■ WHAT THIS EXERCISE ASKS:
(a) Answer these questions from the essay on sport and nation building in South Africa, one per line:
(i) Which brand's old advertisement had the pay-off line "One Nation, One Beer"?
(ii) Which tournament does the essay say South Africa hosted and won in the 1990s?
(iii) According to the essay, what did the United Nations regard as morally odious?
(b) Copy the stretch of the essay on sport and nation building in South Africa from "Put most bluntly, South" through "the years thereafter?", word for word.

(EXERCISE PASSAGE begins)

By Eusebius Mckaiser
Who could possibly say no to warm and fuzzy feelings smack bang in the middle of a cold South African winter? Only, one might guess, the most cynical, unreconstructed anti-nationalist. And even he – or she – will quietly smile when South Africa is put on colourful, cultural display when the biggest sporting event in the Milky Way, the Soccer World Cup, kicks off sooner than you can say “Afro-pessimism”. South Africans, who suffer from collective manic depression, will experience instantly delivered ecstasy. Thoughts about the high volumes of violent crime, near-endemic corruption within the state, the worst income inequality on earth or compromised service delivery that impair the quality of our lives, will all be forgotten. For a little while at least. Instead, we will be One Nation, as implored by an old Castle Lager advertisement with the pay-off line, “One Nation, One Beer”. The depression of yesterday will give way to the escapist preference for hedonistic joy. And, of all the bits of reality that we will temporarily forget in a fit of passionate nationalism, it is our amnesia about our differences as a diverse group of individuals and communities that will be the most spectacular.
Put most bluntly, South Africans will again pretend to be the Rainbow Nation that is a perfectly coherent and a multicultural dream. Why do we invent this “reality”? Is it honest? Does it play a useful, lasting utilitarian role in our lives? Or, did we not lear a lesson from the 1990s when we hosted – and won – the Rugby World Cup partly on the basis of a fake unity that turned out to be unsustainable in the years thereafter?
Let me be the party pooper, the one to keep it real. Yes, we will slide into nationalism-speak. Indeed, we will feel and be unified as One Nation. And, yes, yet another liberal political or sociological master’s thesis might be written off the back of the Soccer World Cup about the ability of sport to galvanise an otherwise divided society. But I think this is not a remedy for “dealing with” differences: we need to stop “dealing with” differences; rather, we should embrace diversity – and genuinely so. Differences are not things that should be feared. They should be understood, accepted, and explored. Around the world, human beings should cut down on the enormous and unrealistic faith they place in, and needless pressure they put on, giant sporting events to affect meaningful nation building. But, I had better fully explain these upsetting thoughts.
South African sport and nation building: an unglamorous history
South Africa is a fascinating case study for the relationship between sport and nationhood. As apartheid laws and policies became most deeply and most savagely entrenched during the twentieth century, so the international community expanded the various ways in which it sought to isolate the immoral apartheid state. One of the most effective, and most emotionally hard-hitting, tactics was to exclude national South African teams from participating in international sporting events. This was not just a general rebuttal of the apartheid state’s overall architecture, values and principles – all of which was regarded by the United Nations as morally odious; it was, on a more micro-level, also a rejection of the racial exclusivity of sporting codes in South Africa. Different race groups could not play against, and with, each other in the sporting arena, lest blacks started believing they had the same moral status as whites.

(EXERCISE PASSAGE ends)
(GIVEN MATERIAL begins)

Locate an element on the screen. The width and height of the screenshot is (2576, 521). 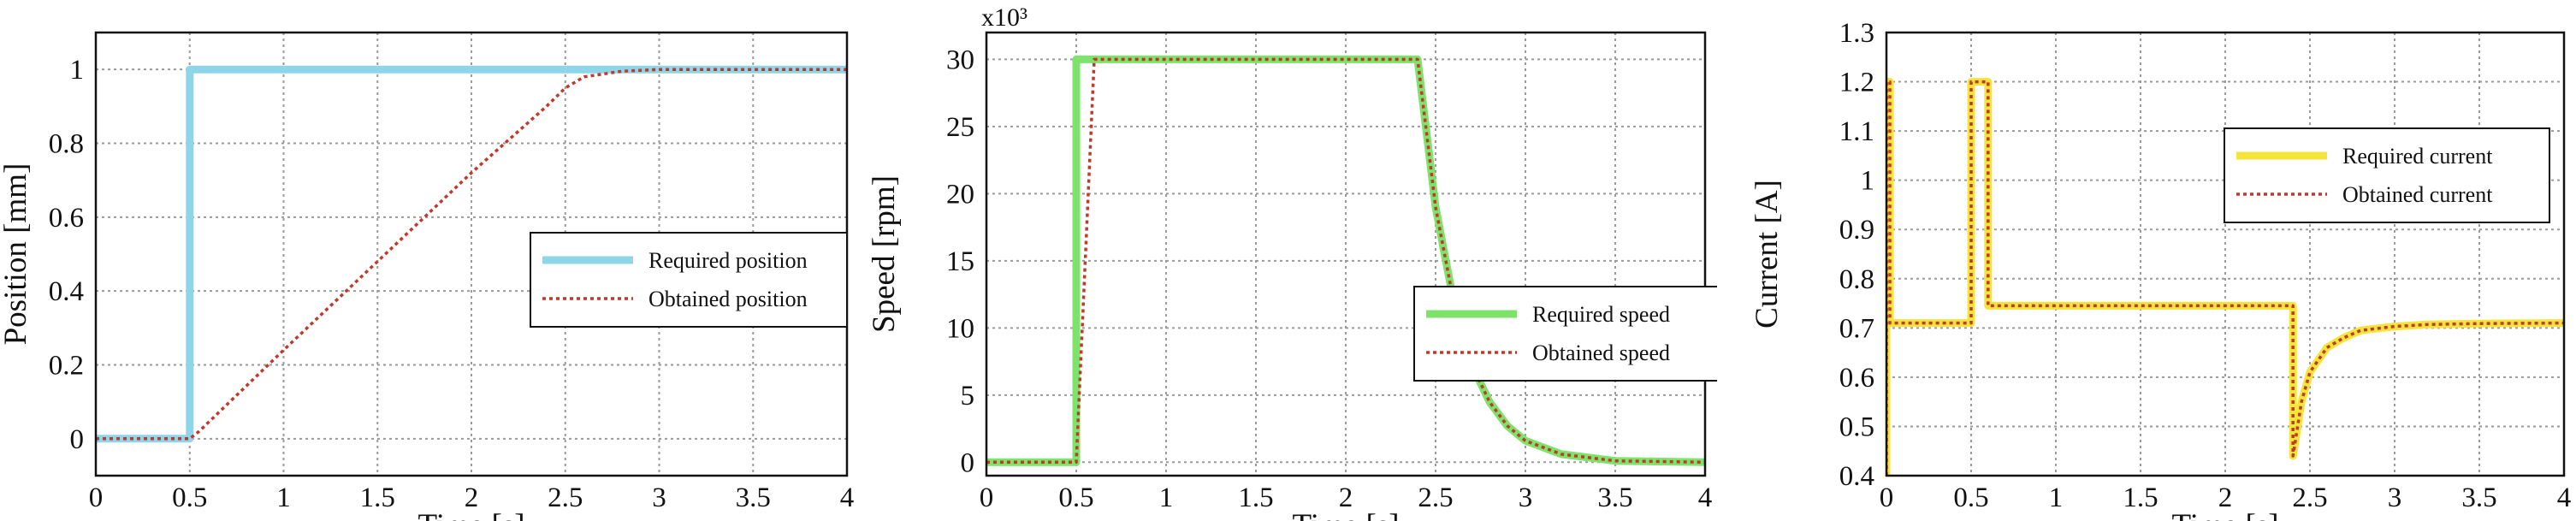
y-tick-label: 30 is located at coordinates (960, 60).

(GIVEN MATERIAL ends)

■ RESULTS OF THE EXERCISE:
(a)
(i) Castle Lager
(ii) The Rugby World Cup
(iii) The apartheid state's overall architecture, values and principles

(b)
Put most bluntly, South Africans will again pretend to be the Rainbow Nation that is a perfectly coherent and a multicultural dream. Why do we invent this “reality”? Is it honest? Does it play a useful, lasting utilitarian role in our lives? Or, did we not lear a lesson from the 1990s when we hosted – and won – the Rugby World Cup partly on the basis of a fake unity that turned out to be unsustainable in the years thereafter?